The updated version will be posted on our website with a new “Last Updated” date. Where required, we will provide additional notice or obtain consent for material changes.
32. Contact us
For privacy questions, requests, complaints, platform-data deletion requests, or consent withdrawal, contact:
Via Marketing Privacy Officer / Data Protection Contact
Email: [insert privacy email]
Address: [insert preferred privacy mailing address]
Israel Office: HaDuvdevan 7, Kiryat Ono, Tel Aviv District, Israel 5551051
Canada Office: #400-601 West Broadway, Vancouver, British Columbia, Canada V5Z 4C2
Required implementation items before publishing
The policy should be published only after these operational items are aligned:
- Replace all placeholders: legal entity name, privacy officer title/contact, privacy email, mailing address, effective date, and service-provider categories actually used.
- Add this policy URL to LinkedIn Developer settings and Meta App Dashboard.
- Add a Meta data deletion instructions URL or callback URL and ensure the deletion workflow actually deletes Meta User Data.
- Add a LinkedIn pre-OAuth consent screen that says what LinkedIn data is collected, when it is collected, how it is used/disclosed, how consent is withdrawn, and how deletion is requested.
- Configure the Chrome extension/app so it does not request LinkedIn cookies, LinkedIn session cookies, LinkedIn passwords, or LinkedIn host scraping permissions.
- Add or update a cookie banner so non-essential cookies, Meta Pixel, LinkedIn Insight Tag, Google Ads/Analytics, server-side conversions, and similar tracking do not fire before consent where required.
- Create a data retention job for LinkedIn API data:
- other members’ profile data: max 24-hour cache;
- member social activity data: max 48 hours;
- organization social activity: applicable LinkedIn limit;
- admin/reporting data: applicable LinkedIn limit.
- Do not send LinkedIn member social activity data to OpenAI or another AI provider unless the configuration and contract can satisfy LinkedIn’s shorter retention rules.
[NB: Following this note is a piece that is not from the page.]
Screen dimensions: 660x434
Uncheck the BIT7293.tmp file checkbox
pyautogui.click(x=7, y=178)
Default AI-provider retention may be too long for LinkedIn member data.
- Update client contracts and DPAs so clients confirm they have lawful rights, notices, and consents for data they provide, including ad audiences, CRM lists, conversion data, and B2B research data.
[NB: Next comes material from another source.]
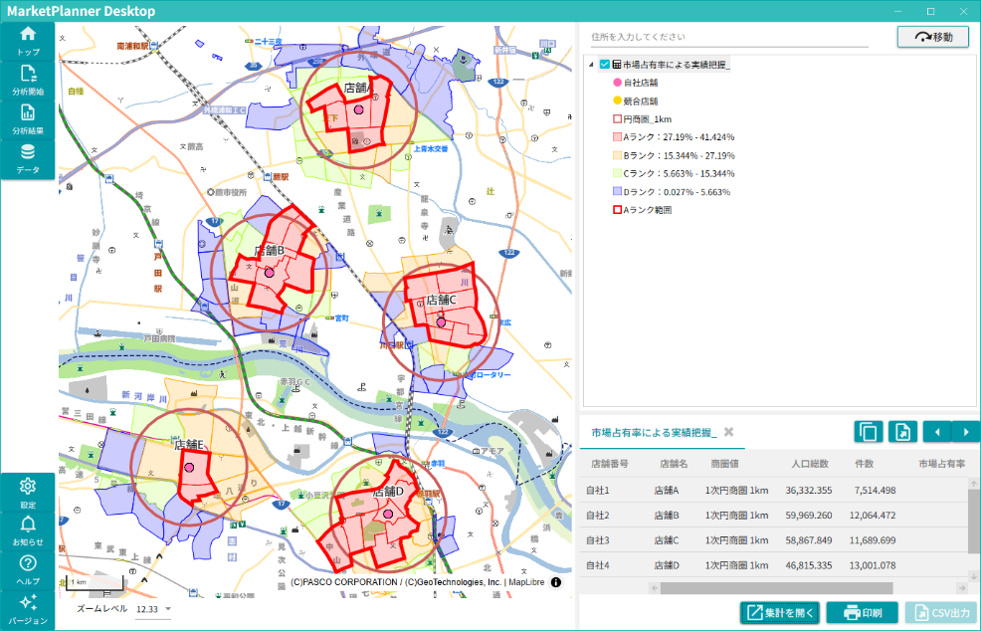Click the Aランク red color swatch

click(x=617, y=137)

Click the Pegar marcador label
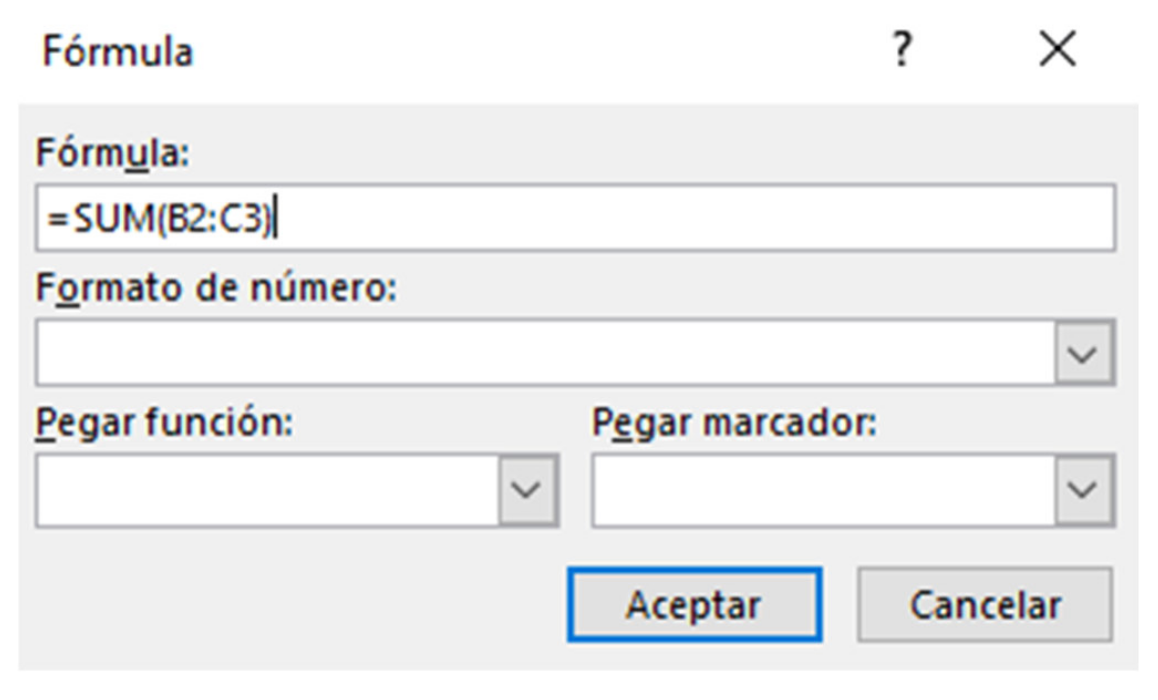pos(734,424)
- Create a subprocessor/vendor list and keep it updated internally; publish it if counsel recommends or if platform review asks for it.
- Add a matching Terms of Service / User Agreement for the LinkedIn/Meta app, because LinkedIn requires both a user agreement and a privacy policy.
- Create internal records of processing, data maps, consent logs, vendor reviews, deletion logs, breach records, and platform-data retention logs.